Back to Writing Understanding Continuous Integration and Continuous Deployment

Understanding Continuous Integration and Continuous Deployment

Feb 20th, 2024

When discussing modern software development practices, it's hard not to mention Continuous Integration (CI) and Continuous Deployment (CD). A decade ago, there were only a few vocal groups of this practice but today it's a common topic of discussion. They have revolutionized the ways in which developers write, test, and deploy their code, making the entire process more efficient, streamlined, and error-free. If you're writing code these day's you're actively practicing CI/CD, but that doesn't mean that you're doing it the most optimal way.

Continuous Integration

Continuous Integration (CI) is a software development practice where developers frequently merge their code changes into a central repository. After this, automated builds and tests are run. The primary goals of CI are to find and address bugs quicker, improve software quality, and reduce the time it takes to validate and release new software updates. Another important takeaway from this practice is that it shifts running tests frequently to a central location rather than having developer sit idly by while tests run.
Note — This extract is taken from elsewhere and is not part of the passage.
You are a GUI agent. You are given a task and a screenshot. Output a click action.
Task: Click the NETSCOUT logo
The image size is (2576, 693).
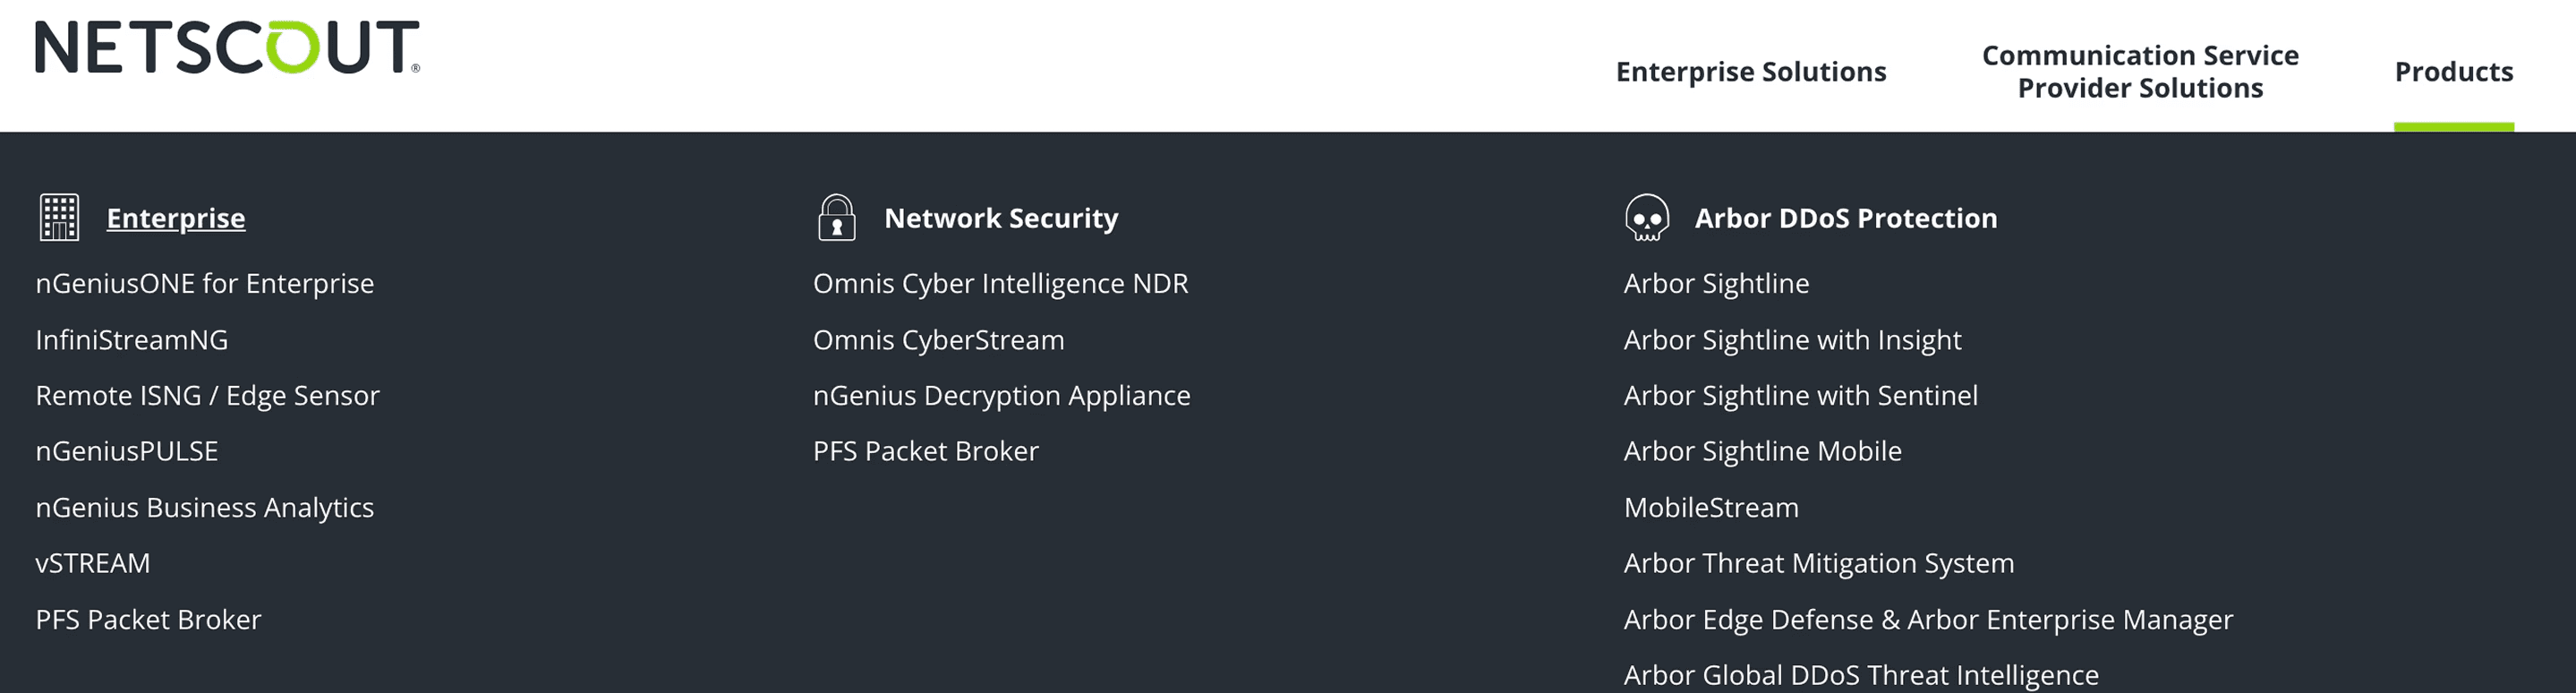(228, 47)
CI promotes a coding philosophy and set of practices that drive development teams to implement small changes and check in code to version control repositories frequently. Because, most modern applications require developing code in different platforms and tools, the team needs a mechanism to integrate and validate its changes.

Continuous Deployment

Continuous Deployment (CD) is a software release process that uses automated testing to validate if changes to a codebase are correct and stable for immediate autonomous deployment to a production environment. 
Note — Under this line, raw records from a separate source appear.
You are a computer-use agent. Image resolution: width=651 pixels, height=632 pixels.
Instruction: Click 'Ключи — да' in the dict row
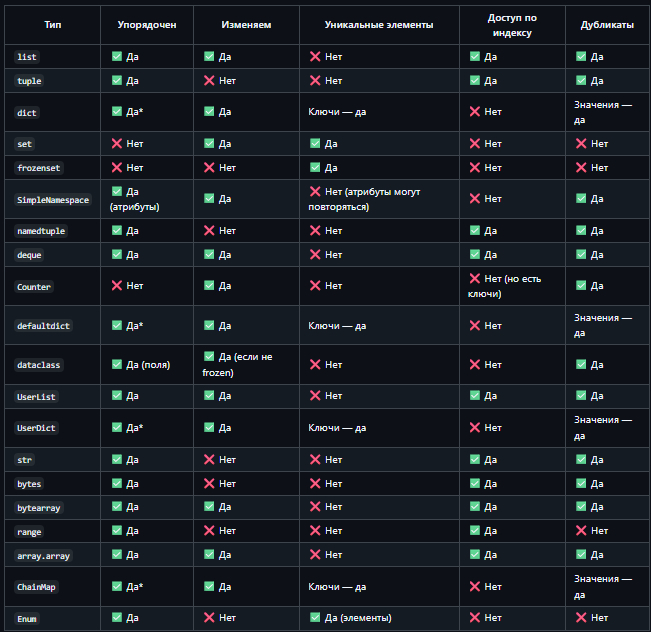click(337, 112)
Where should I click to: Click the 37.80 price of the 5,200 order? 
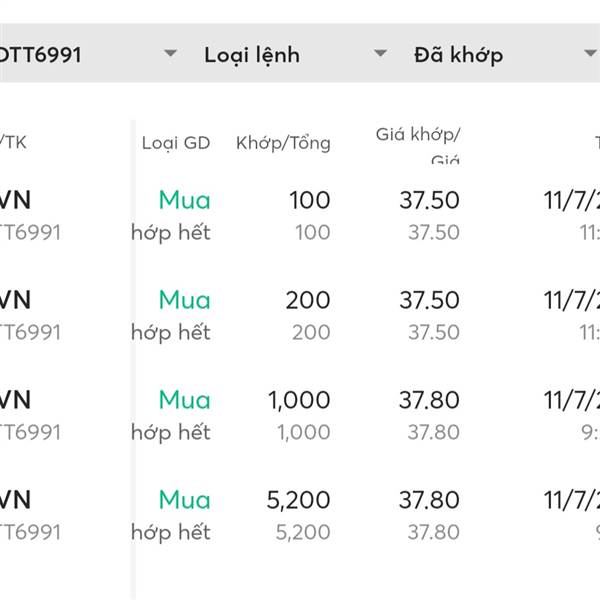tap(429, 500)
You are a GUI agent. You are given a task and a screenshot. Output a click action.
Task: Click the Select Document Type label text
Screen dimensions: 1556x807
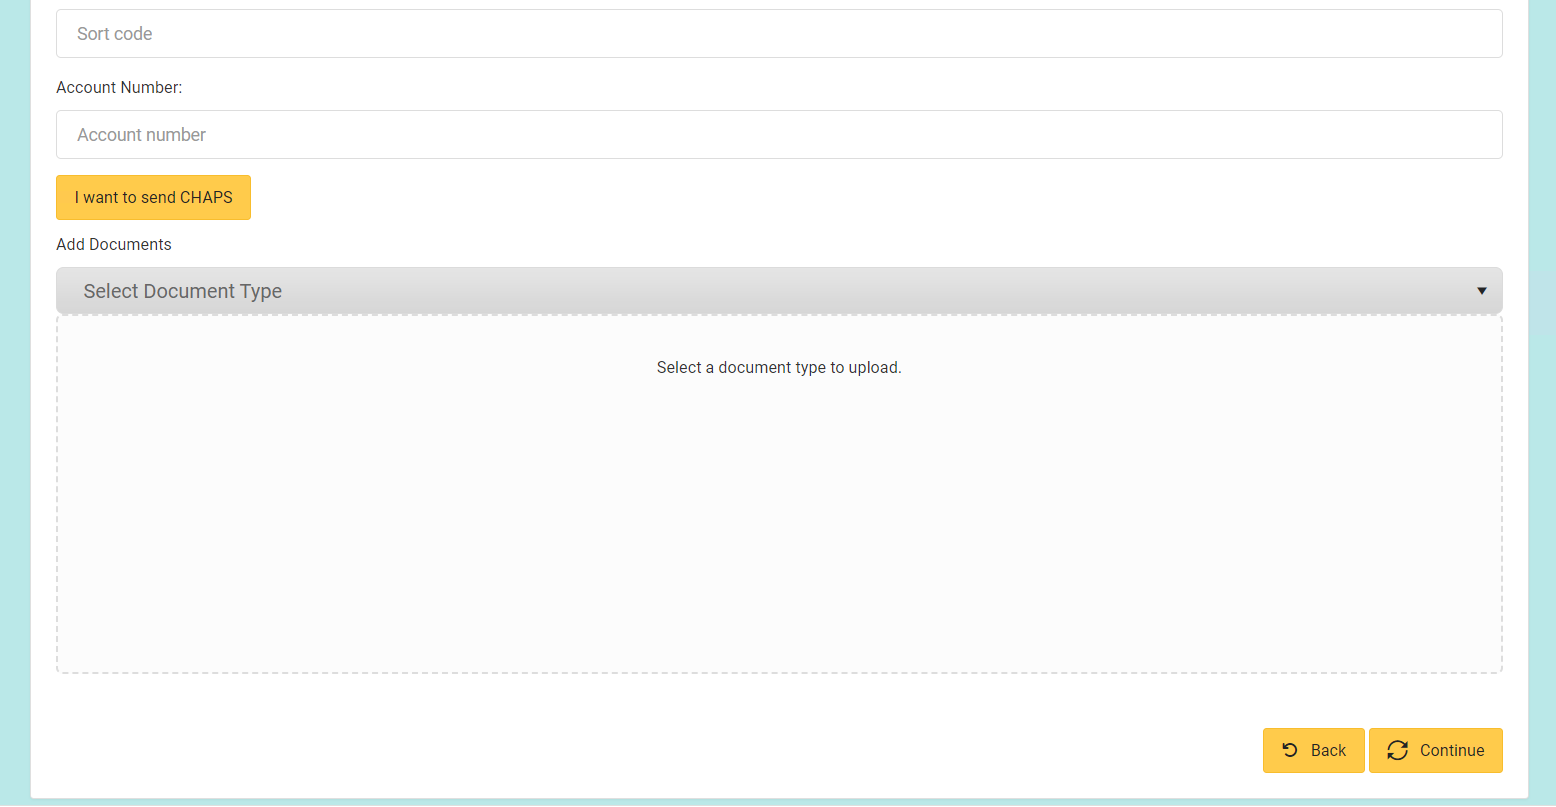click(183, 291)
Continuous Deployment follows the testing that takes place during Continuous Integration and pushes changes to a staging or production environment. CD automates the delivery of applications to selected infrastructure environments. Most teams work with multiple environments other than the production, such as development and testing environments, and CD ensures there is an automated way to push code changes to them.
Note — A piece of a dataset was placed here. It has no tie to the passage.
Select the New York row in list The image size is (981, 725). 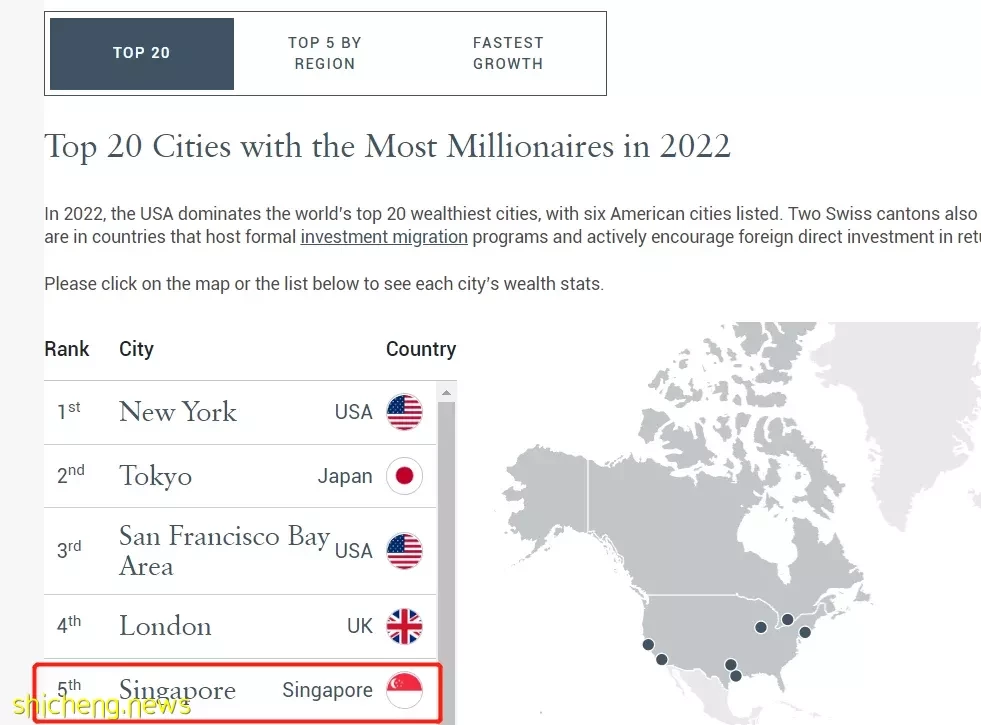click(240, 412)
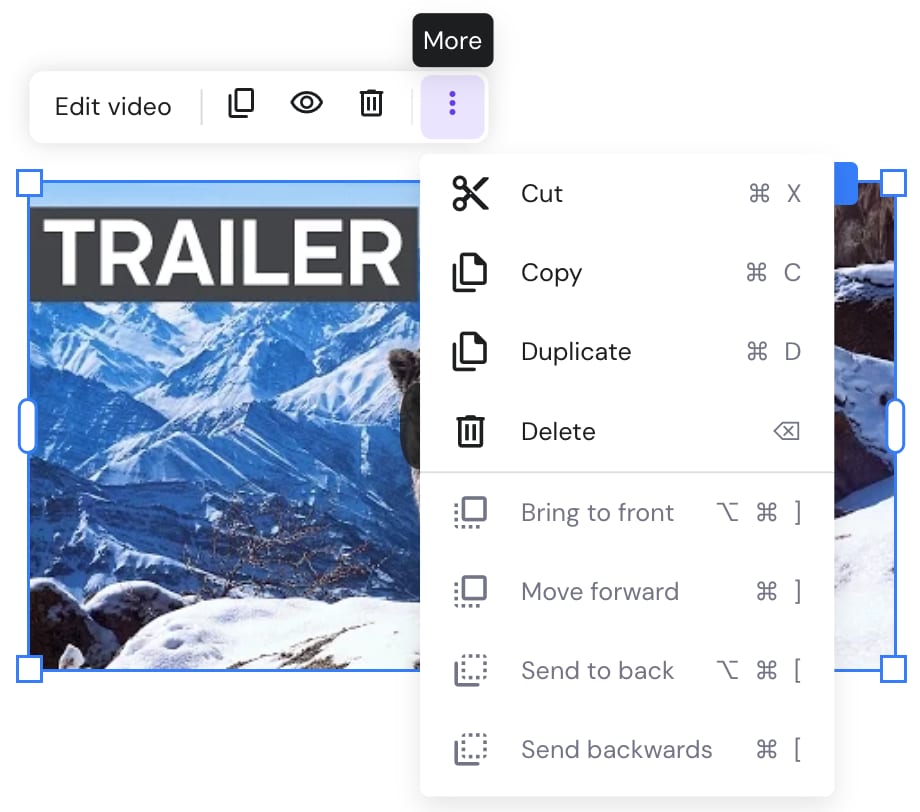Open preview using the eye icon
This screenshot has height=812, width=920.
pos(306,103)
Why are CI/CD so Important?

CI/CD introduces automation and continuous monitoring throughout the lifecycle of applications, from integration and testing phases to delivery and deployment. Here are a few reasons why they are important:

  • Faster Problem Detection With CI/CD, code changes are smaller and therefore easier to handle. This leads to quicker discovery of bugs, making it easier to address them without disrupting other aspects of the system.
  • Faster Release Rate By integrating regular code changes and automating the testing, organizations achieve more frequent and reliable releases. It offers a clear and speedy pathway from development to deployment.
  • Reduced Risk The Risk of finding late-stage lifecycle defects reduces when development and IT teams are seamlessly integrating and releasing code. 
  • Efficient Development Process CI/CD creates a sort of assembly line in software development, enhancing the efficiency of all associated processes. By ensuring that every change is deployable at any point during the lifecycle, teams can deliver updates more frequently and with less manual interruption. 

Am I doing it right?

The key takeaway and most important things to remember about CI/CD systems is that they should be continuous. It should be a component of your process that you mostly, set and forget. Beyond that, some other simple practices to follow would be:

  • Keep commits and merges small to assist with quick release cycles
  • Implement feature management to reduce branch based deployments for testing
  • Monitor the frequency of deployments
  • Monitor the state of test coverage

In the modern software development climate, CI/CD are no longer "good-to-have", but "must-have" practices. When implemented correctly, these practices can dramatically speed up your team's delivery speed while simultaneously catching bugs and problems before they are sent to users. This makes CI/CD an extremely compelling prospect for software development businesses worldwide, enabling them to maximize quality, efficiency, and return on investment.